RE: [xmca] RE: mental health (psychology of art)

From: Achilles Delari Junior <achilles_delari who-is-at>
Date: Sat Jul 12 2008 - 21:42:04 PDT


It's ok. I don't feel offended, in any way. I think you are sure.
I agree with you. I was just apologizing about my desire to make
sense of a subject that I don't deeply know like you. I only had associated
the problem of art as "social technique of feeling" with "psychotechnics"
(applied psychology) problem... This was not a cientific concept,
only an association.
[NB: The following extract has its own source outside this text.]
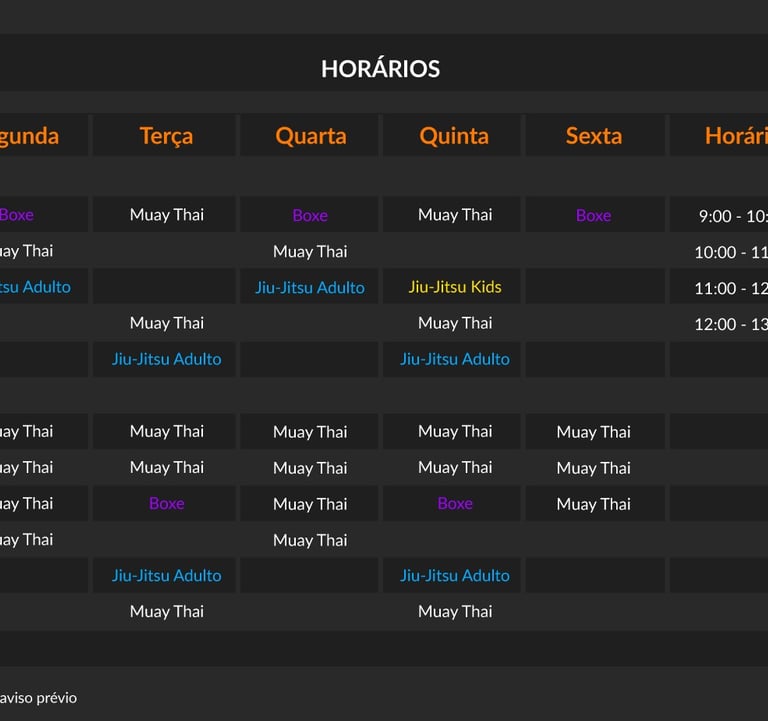Select the Terça column header

click(166, 136)
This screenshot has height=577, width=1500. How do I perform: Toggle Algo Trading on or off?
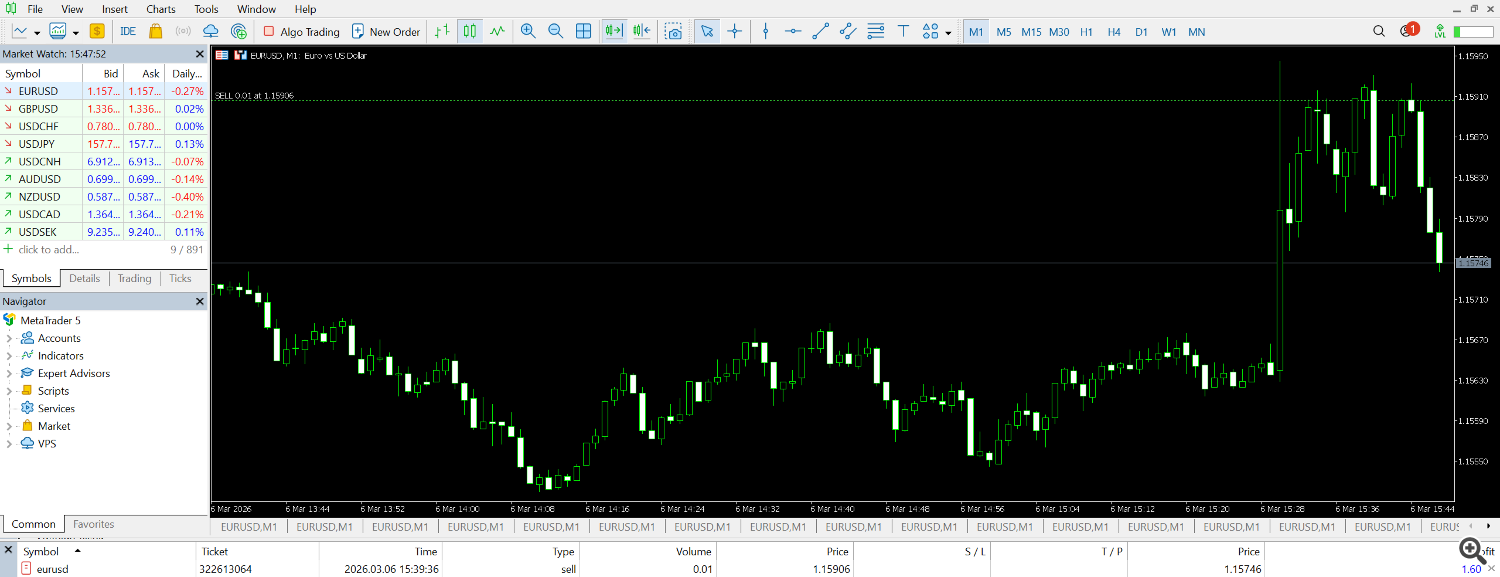click(301, 31)
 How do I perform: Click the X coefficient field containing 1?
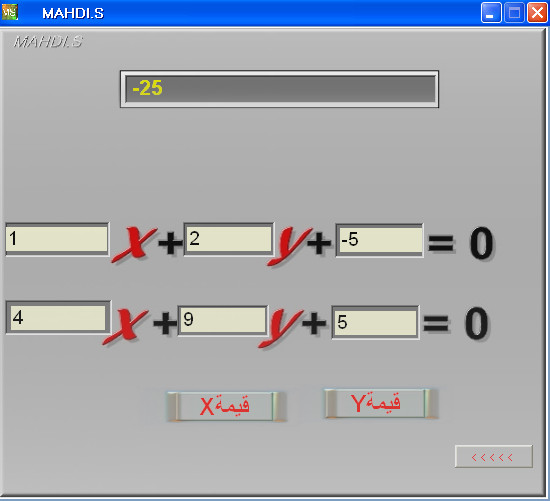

I have wrote that this "technique" makes
me remenber Greek word "tekhné" that, in some cases, was
tralated as "art" too... Then, my initial interpretation was that
Vygotsky was talking about art as a kind of semitiocal "know-how"
"savoir-faire" by which the contradiction form-contends is
constructed in an artistic work, in order to make people have
specifics feelings, as personal experience of a more general,
social concept... I begin to read the chapter you had sugested.
Until then I have readed only preface, chapter one and eleven.
Then, It's very important your sugestion that this book can
help us to understand problems related to mental health.
When I ask you about de definition of the "central idea" was
because I make an association (thinking by complex) with the
problem of applied psychology "psychotechnics", to me, related with
the problem of psychology aplied to mental health... If art could
be a social (re)making of feelings, could semiotic mediations used
in psychoterapic settings contribute to promove healthfull ways
to organize our feelings too? This is the specific context of my question
about that "central idea". But I really agree with you, my question
was not very aproprieted because Vygotsky in diferente contexts
has diferent "central ideas"... And, over all, there is no "central"
meaning of a word without a larger meaningful semiot background.
We have to "Move from whole to part", as you correctly said.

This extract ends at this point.